If your AI pauses for a second before answering, the human user will instinctively repeat themselves, assuming the AI didn't hear them. Breaking the 500 millisecond response barrier is the holy grail of conversational AI.
Why 500ms Matters
Human conversational turn-taking happens with gaps of roughly 200-300 milliseconds. Sometimes, the gap is negative (we interrupt or talk over each other). If an AI takes longer than 500ms to respond, the illusion of a fluid conversation is broken.

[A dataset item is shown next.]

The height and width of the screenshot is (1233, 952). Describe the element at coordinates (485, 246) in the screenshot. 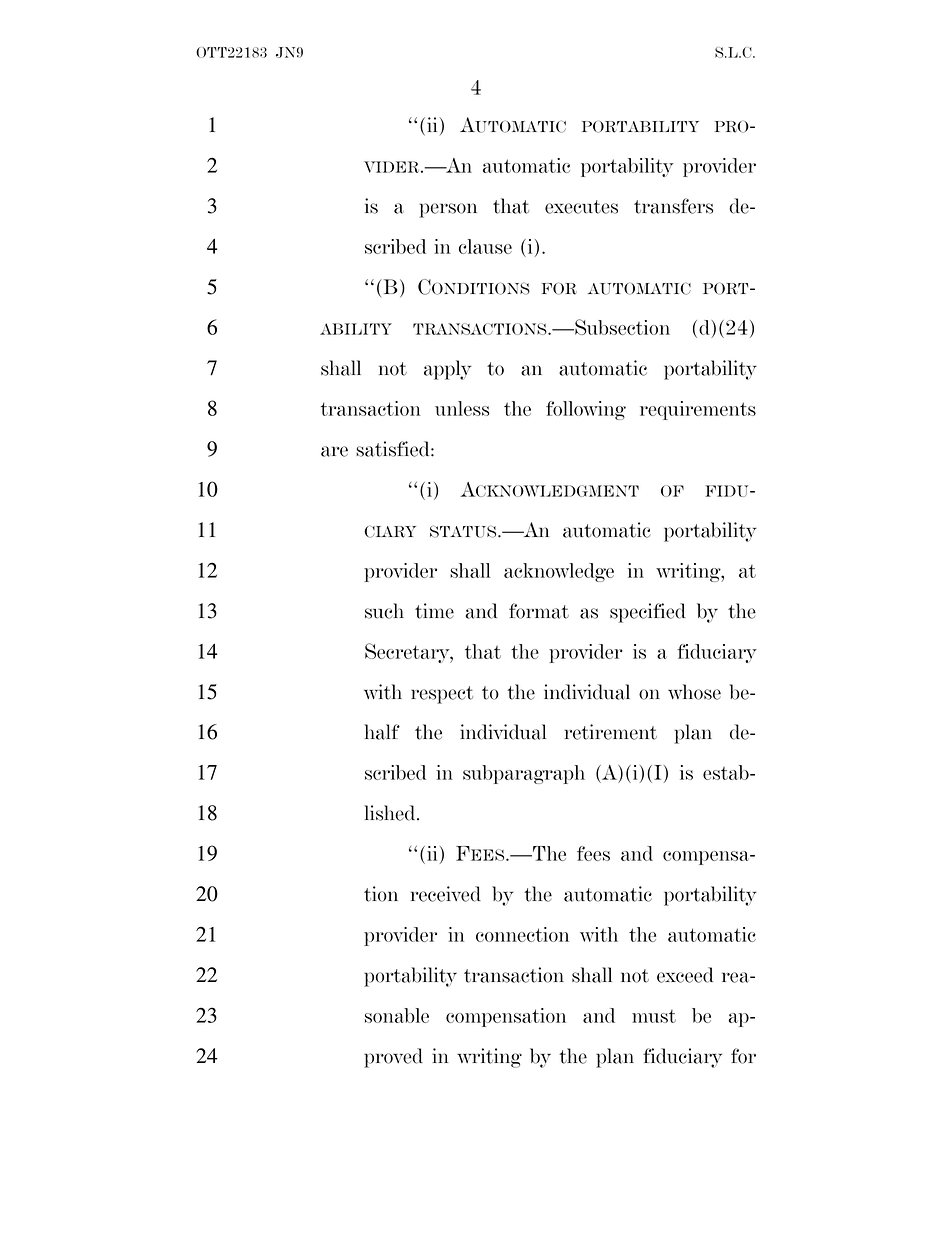

I see `clause` at that location.
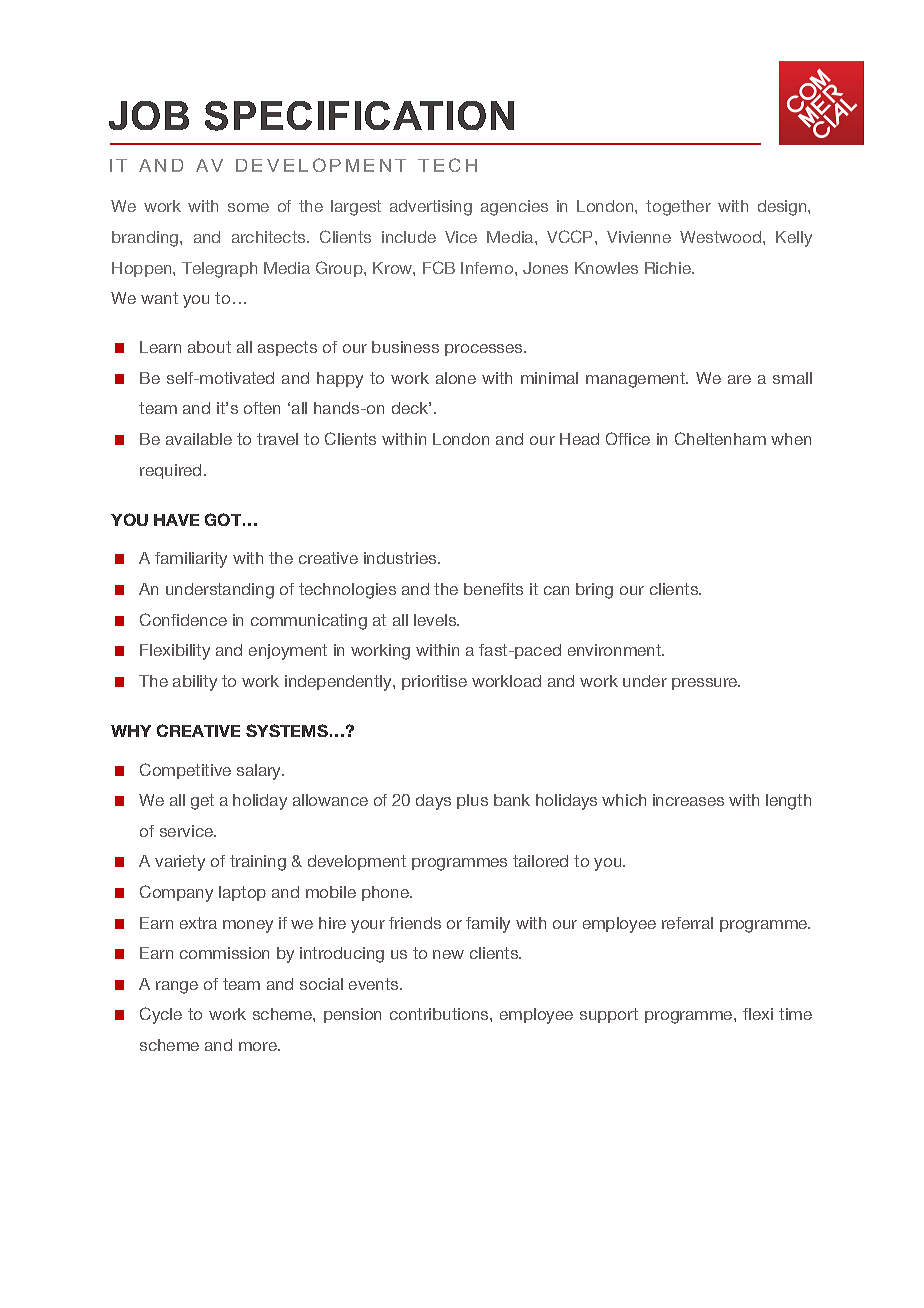  I want to click on Competitive, so click(185, 771).
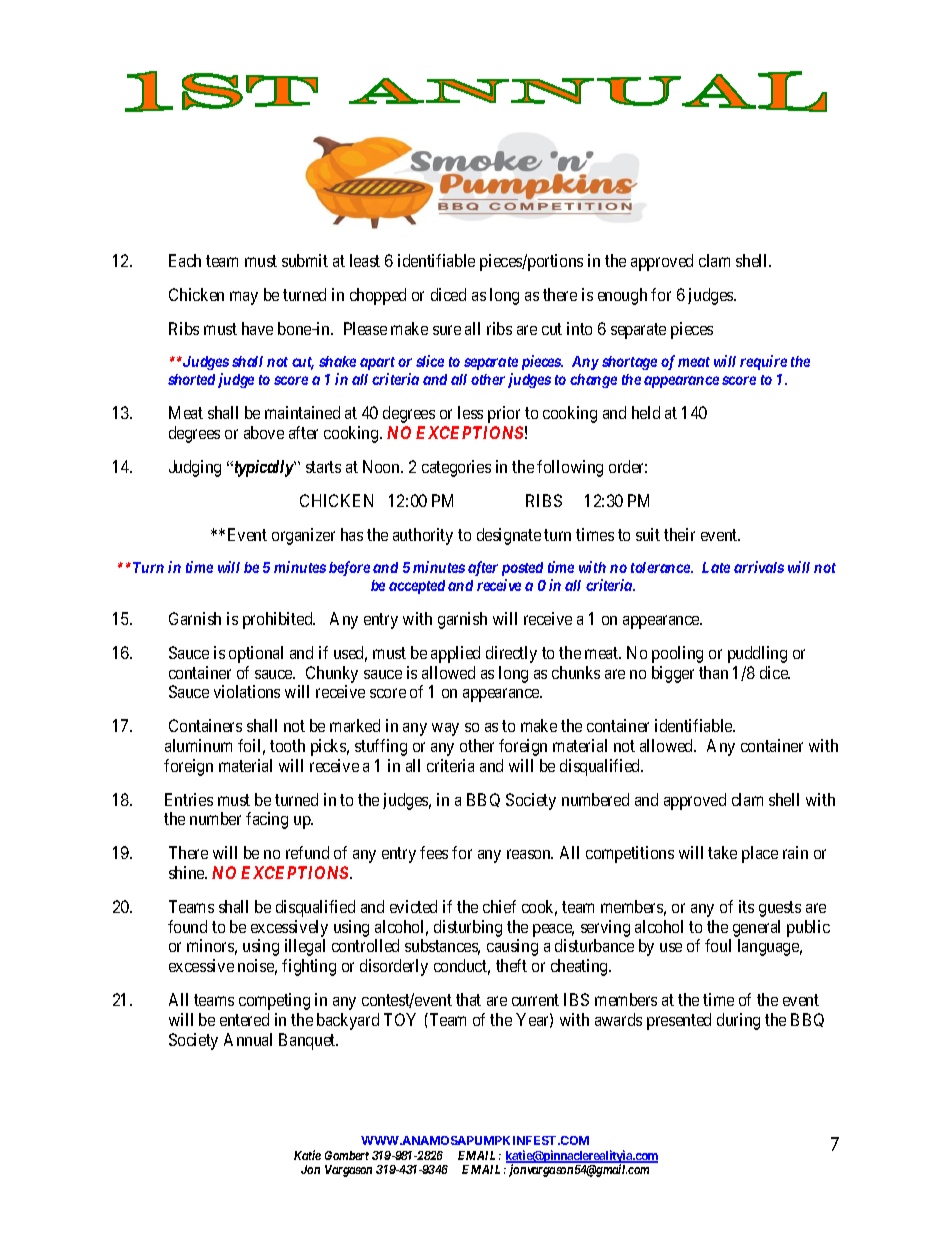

The interaction feels like a walkie-talkie rather than a phone call.
The Stack for Speed
To achieve sub-500ms latency from the moment the user stops speaking to the moment the AI's first audio byte hits their speaker, you must optimize every hop in the network:
- VAD Tuning: Standard VAD waits 500ms to ensure the user is actually done speaking. You must tune this down to ~250ms and accept that the AI might occasionally cut the user off early, mitigating this with proactive "listening" sounds.
- STT: Deepgram Nova. Currently the industry leader in streaming STT speed, capable of returning final transcripts in single-digit milliseconds after audio ceases.
- LLM: Claude 3.5 Haiku or Groq. You need an LLM with massive Time-To-First-Token (TTFT) performance. Groq's LPU hardware streaming Llama 3 is incredibly fast, or Claude 3.5 Haiku offers excellent speed/reasoning balance.
- TTS: Cartesia Sonic. Cartesia was built specifically for real-time streaming, achieving synthesis in under 150ms.
The Geographic Constraint
You cannot beat physics. If your WebRTC server is in Virginia, your LLM endpoint is in California, and your user is in London, you will fail. True sub-500ms latency requires co-locating your orchestration servers in the same AWS/GCP regions as the LLM and TTS endpoints you are querying.